The target for that day was the Hanoi steel plant. The flight callsign was Lightning and Franklin was section leader flying as Lightning 03. His wingman was no other than the later famous and unfortunately KIA USAF hero, Karl W. Richter. The four aircraft managed to hit their target and headed back home. As he was returning from his mission he was shot down by Mig-21s cannon fire (however he was actually lost by an R-3S missile) and crashed into the north bank of the Black River in Nghia Lo Province. Before he crashed he was able to eject himself however he didn’t survive. His wingman was also damaged by the enemy fire in the airbrake area. According to USAF report of loss
“On 28 April 1967, Cpt. Franklin A. Caras, pilot of an F-105D, (58-1151), the number three aircraft in a flight of four, was on a strike mission over North Vietnam. While egressing from the target area, aircrafts three and four were attacked by a Mig-21. Cpt. Caras' aircraft was observed taking hits from the Migs cannon and started smoking and losing airspeed immediately. The aircraft caught fire seconds later and number four saw Cpt. Caras leave his aircraft in the vicinity of grid coordinates ((GC) VJ 273 461. Number four aircraft did not observe a parachute or see Cpt. Caras after he ejected because he (number four) was forced to take evasive action from the Mig-21. Cpt. Caras' aircraft was observed to crash on the south bank of the black river in the vicinity of (GC) VJ 308 460. The number four aircraft remained in the area for a short time but was forced to withdraw because of heavy enemy activity. As he departed the area he transmitted the location of Cpt. Caras' crash to the flight leader and the number two aircraft, who were in route to the area. These two aircraft made several passes over the area but made no voice or visual contact with Cpt. Caras. No parachute was seen and no beeper signals were heard. Due to the hostile location, no further search and rescue efforts were conducted. During the existence of JCRC, the hostile threat in the area precluded any visits to or ground inspections of the sites involved in this case. This individual's name and identifying data were turned over to the four-party joint military team with a request for any information available. No response was forthcoming. Cpt. Caras is currently carried in the presumptive status of dead, body not recovered.”

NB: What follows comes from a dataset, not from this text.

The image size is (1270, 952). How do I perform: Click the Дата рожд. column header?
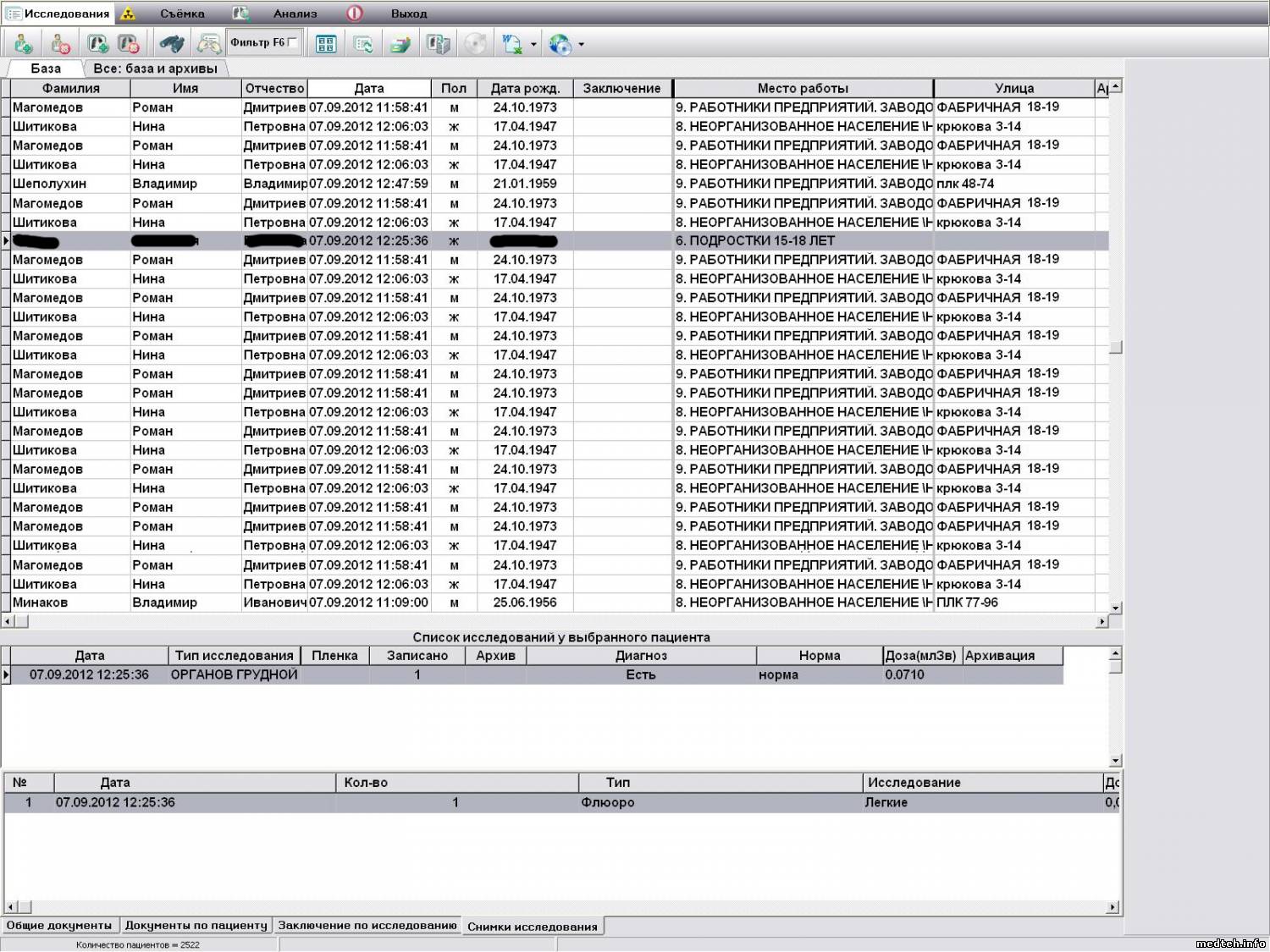(x=525, y=88)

Cpt. Caras kneels in front of his heavily loaded F-105 for a photo, before another mission over North Vietnam. Although the Air Force sustained 1,741 combat deaths and lost 2,255 aircraft in the Vietnam War, statistics show a less costly air war than commonly believed. The Air Force flew more than twice the number of sorties as the Army Air Forces flew during World War II, yet had only a 0.4 loss rate per 1,000 sorties, compared to 9.7 during World War II and 2.0 in the Korean War, according to “The Air Force in the Vietnam War,” published by the Air Force Association and the Aerospace Education Association. (USAF)

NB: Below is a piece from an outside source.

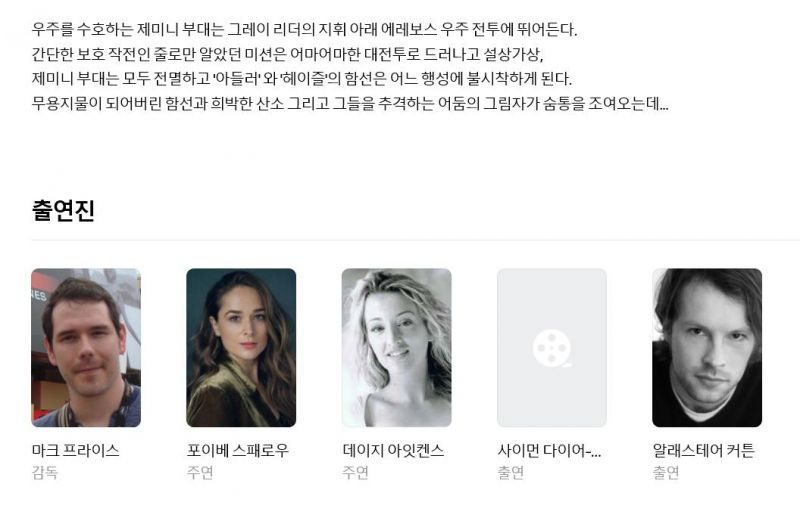Image resolution: width=800 pixels, height=521 pixels.
Task: Click the film reel placeholder icon
Action: [x=552, y=348]
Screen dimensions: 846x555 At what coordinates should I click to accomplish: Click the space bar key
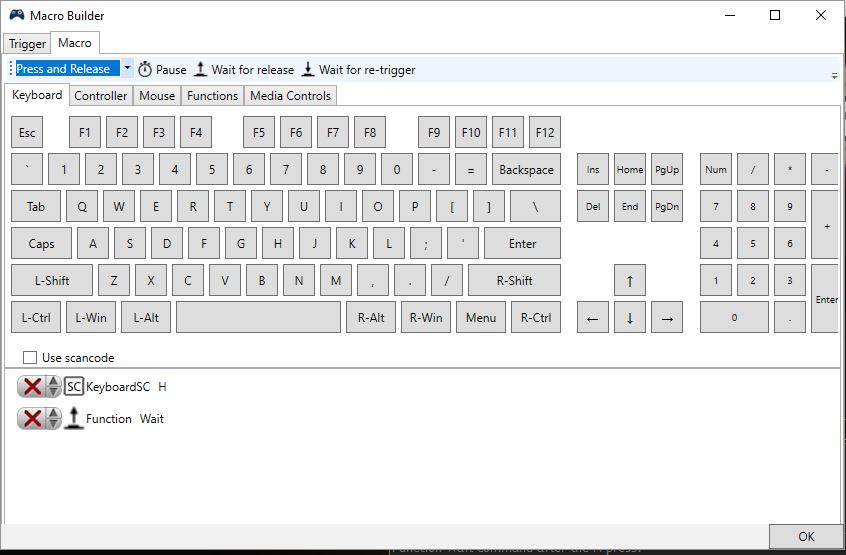258,318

Standard armament for the Thunderchief was a single M61 Vulcan 20mm cannon, firing at an impressive 6,000 rounds per minute. This short-ranged armament was supplemented with a mix of externally- or internally-held ordnance in the form of conventional drop bombs of 750- and 1,000-lbs, firebombs, air-to-air missiles, air-to-surface missiles, 2.75" rocket pods and another specialty (nuclear or otherwise) weapons as needed, carried either externally or internally in a bomb bay under the fuselage. In total, Thunderchiefs could be outfitted with up to 8,000lbs of munitions to tackle a variety of roles with this total often compared to that of an entire formation of World War 2 bomber aircraft - such was the capability of the system from the start. 450-gallon fuel tanks were also part of the ordnance array, as was a "buddy" refueling tank. Additional systems included external chaff and flare dispensers. (USAF)

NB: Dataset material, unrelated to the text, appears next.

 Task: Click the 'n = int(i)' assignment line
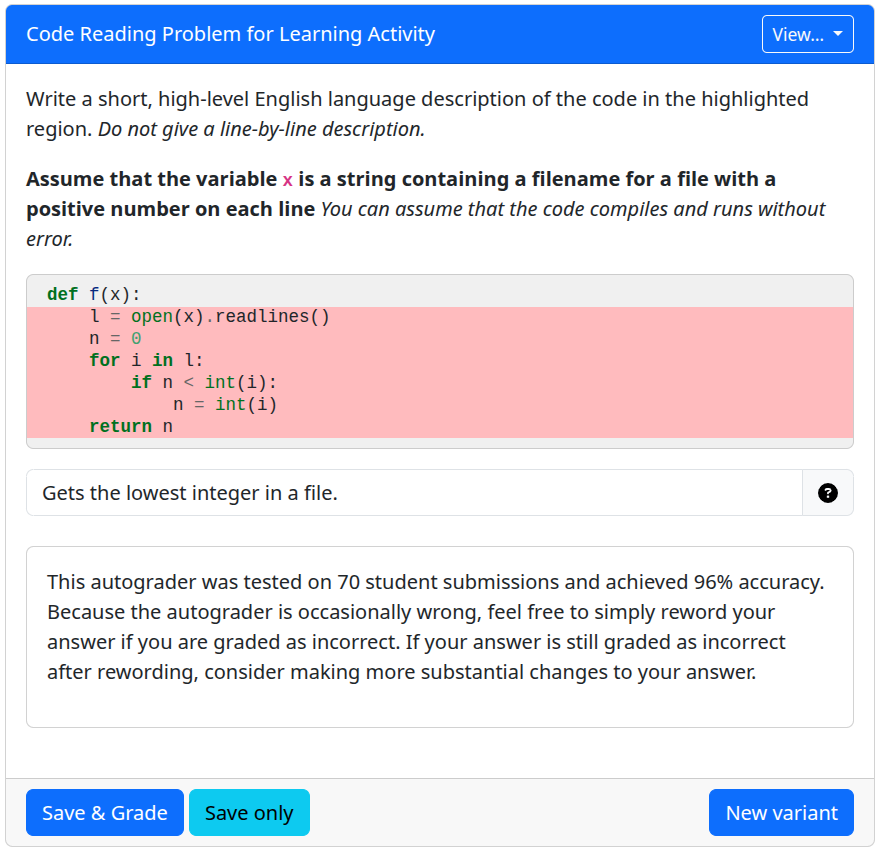(225, 405)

While seeking what happened exactly to Franklin flight we asked for help from the expert on North Vietnamese Air Force researcher and aviation historian, István Toperczer, who gave us the following description from the NVAF point of view. On 28 April 1967, at 1534 hours a flight of MiG-21s (Dang Ngoc Ngu and Mai Van Cuong) took off and flew along the northern slopes of the Tam Dao Mountains. When it was at a point 15 kilometers north of Son Duong, the flight was ordered to turn left to Van Yen, and then to turn up north of Nghia Lo to intercept a group of F-105s that were exiting Vietnam after completing their bombing attack. The F-105s were taken completely by surprise by the appearance of MiG-21s. Dang Ngoc Ngu (No.1) spotted the target 30 degrees to his left front at a range of four kilometers. Ngu accelerated to pursue the target, and at an appropriate range he fired an R-3S missile, but the missile missed. Mai Van Cuong (No.2), stuck close to cover Ngu’s attack. When Ngu shouted that there were two aircraft to the right, Mai Van Cuong, quickly got on the tail of another F-105. At a speed of 1,100 kilometers/hour, an altitude of 2,500 meters, and a range of 1,500-2,000 meters, Cuong fired a missile that shot down one F-105. The F-105D flown by Captain Franklin Angel Caras of 44th Squadron/388th Tactical Fighter Wing was hit by the missile fired by Mai Van Cuong’s MiG-21 and exploded in an area 30 kilometers east of Na San. The pilot was listed as killed in action. In addition, the USAF records indicate that the F-105 flying in the No. 2 position in Captain Caras flight was severely damaged. After the attack, MiG-21 pilots used their high speed to pull into a climb to break off the engagement and then returned and landed safely.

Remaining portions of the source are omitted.